"نفترض" - Traduction Arabe en Turc

    • farz
        
    • varsaymalıyız
        
    • varsayabiliriz
        
    • varsayıyoruz
        
    • Diyelim
        
    • düşünüyoruz
        
    • kabul
        
    • varsayalım
        
    • düşünmeliyiz
        
    • varsaymak
        
    • tahmin
        
    • sanıyoruz
        
    • varsayacağız
        
    • farzetmeliyiz
        
    • düşünmek
        
    Sevdiğimiz birilerinin, söylediklerinin veya davranışlarının aksine acı çekebiliyor olduklarını daima farz etmeliyiz. TED يجب علينا أن نفترض دائمًا بأن شخصًا ما نحبه ربما قد يعاني، بغض النظر عما يقولون أو كيف يتصرفون.
    Çok kısa bir sohbet bile etmemiz, bizim için çok tehlikeli. İzlendiğimizi varsaymalıyız. Open Subtitles إنّه أمر خطير بالنسبة لنا أن ندردش قليلاً علينا أن نفترض أننا مراقبان
    O yüzden şirketi acil olmayan bir hizmet için kullandığını varsayabiliriz.
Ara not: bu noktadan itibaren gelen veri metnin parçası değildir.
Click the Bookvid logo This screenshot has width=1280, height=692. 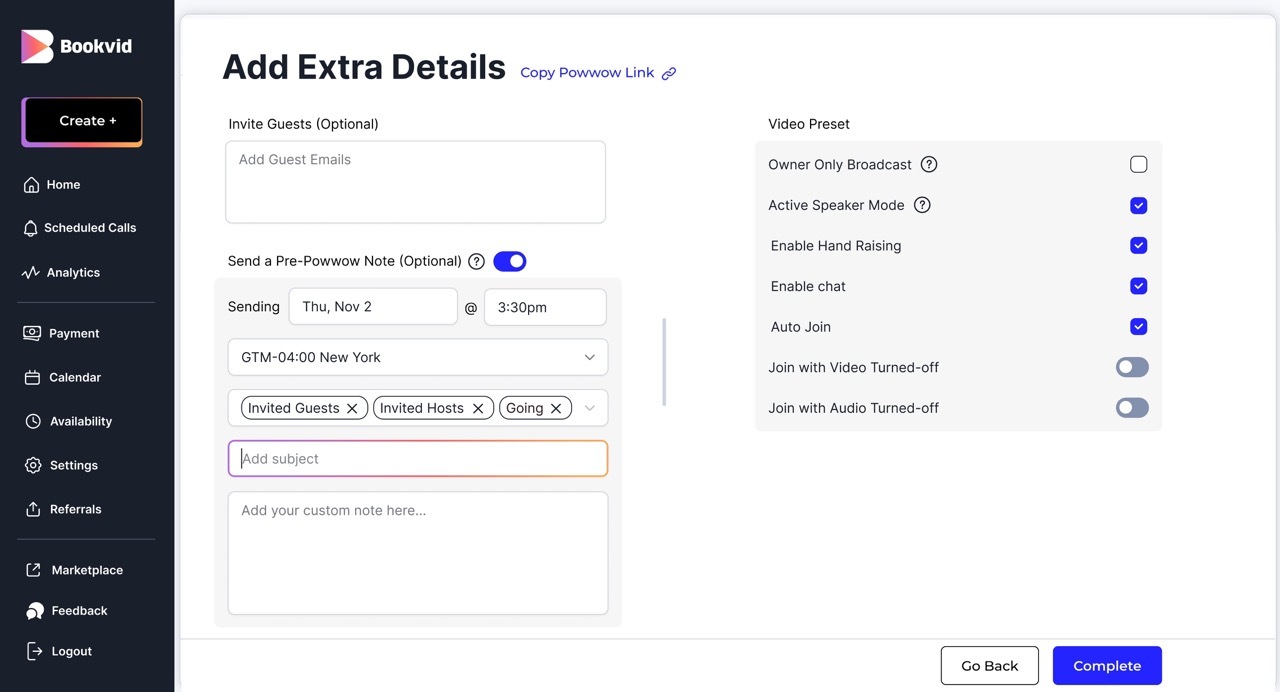click(75, 45)
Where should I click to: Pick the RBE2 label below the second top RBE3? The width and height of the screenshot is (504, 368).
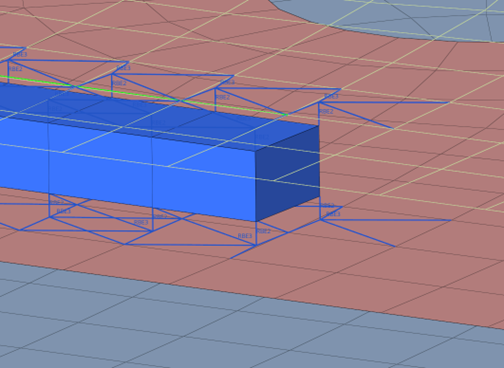[x=119, y=83]
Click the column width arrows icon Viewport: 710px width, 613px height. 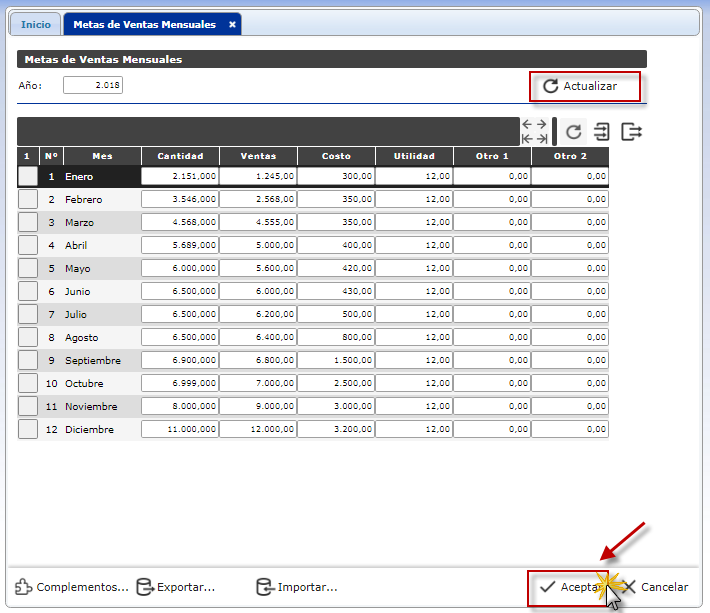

Open Subtitles حسنا ، لذلك يمكننا ان نفترض انه استأجرهم للحالات الغير طارئة
    Ve herhangi bir kaza yada suç olduğuna dair kanıt bulunana kadar, onun iyi olduğunu varsayıyoruz, ve aranmamasını istyebilirsiniz. Open Subtitles و ان لم يكن هناك دليل عن حادث او جريمة نحن نفترض انه بخير و ربما يرغب بان يبقى مفقودا
    Diyelim ki tanıdığım ve bana yakın biri, gerçekten korkunç bir şey yaptı. Open Subtitles نفترض أن أحد الأشخاص وكنت أعرف، شخص قريب لي، فعل شيء فظيع حقا،
    Şimdilik, bunun ardında birkaç farklı sebebin olduğunu düşünüyoruz. TED وفي الوقت الراهن، نفترض أن عوامل كثيرة هي السبب.
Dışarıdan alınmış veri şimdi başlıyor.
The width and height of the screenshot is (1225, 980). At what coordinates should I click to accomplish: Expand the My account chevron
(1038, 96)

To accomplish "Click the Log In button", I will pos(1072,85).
    Bir boş kümenin tekil kompleks dizisinin sıfıra eşit olduğunu kabul ediyoruz. Open Subtitles نستطيع أن نفترض أن السلسة المفردة تتكون من مجموعة خالية تساوي صفر.
    Ve bu virüsü taşıyan bir sivrisinek tarafından ısırıldığınızı varsayalım. TED ودعنا نفترض أنك تعرضت للعض من قبل بعوضة حاملة للفيروس.
    Sadece gittiğini farz ediyoruz. Bir izin ver bize. Open Subtitles سنفترض فقط أنك ذهبت خلف البقرة ، دعونا نفترض هذا فقط.
    - farz et ki boş günündesin. - Şeker. Open Subtitles ـ حسناً أيتها الطبيبة, دعنا نفترض ان لديكِ يوم اجازة ـ سُكر
    Çalışma odasının kapısının açık olduğunu farz edelim. Open Subtitles والآن دعونا نفترض ان باب المكتب كان مفتوحا
    Ya bu üç mevkiye doğru gittiklerini ya da zaten ulaşmış olduklarını varsaymalıyız. Open Subtitles يجب أن نفترض إمّا أنّها في طريقها أو أنّها وصلتْ إلى المواقع الثلاثة
    Tüm evlerini, banka hesaplarını ve şirketlerini su yüzüne çıkarmak istediklerini varsaymalıyız. Open Subtitles يجب علينا أن نفترض بأنهم سيكشفون كل أماكن منازلك وحساباتك المصرفية، وشركاتك
    Tamam, bir hata yaptığımı varsayabiliriz. Open Subtitles حسناً.دعينا نفترض أن الإهانة جاءت من صنع يدي
    Birileri bizimle fikir anlaşmazlığı yaşadığında ilk olarak onların cahil olduğunu varsayıyoruz. TED الاولى انه عندما يعارض احدٌ ما شيئاً قمنا به فنحن نفترض بداية .. انهم جاهلون
    Diyelim ki ben çok başarılı oldum. ve ertesi gün size ne kadar başarılı olduğumu söylemek istedim. TED دعونا نفترض أنني في ازدهار، ثم أردت إخباركم في الغد كيف أبليت حسنا.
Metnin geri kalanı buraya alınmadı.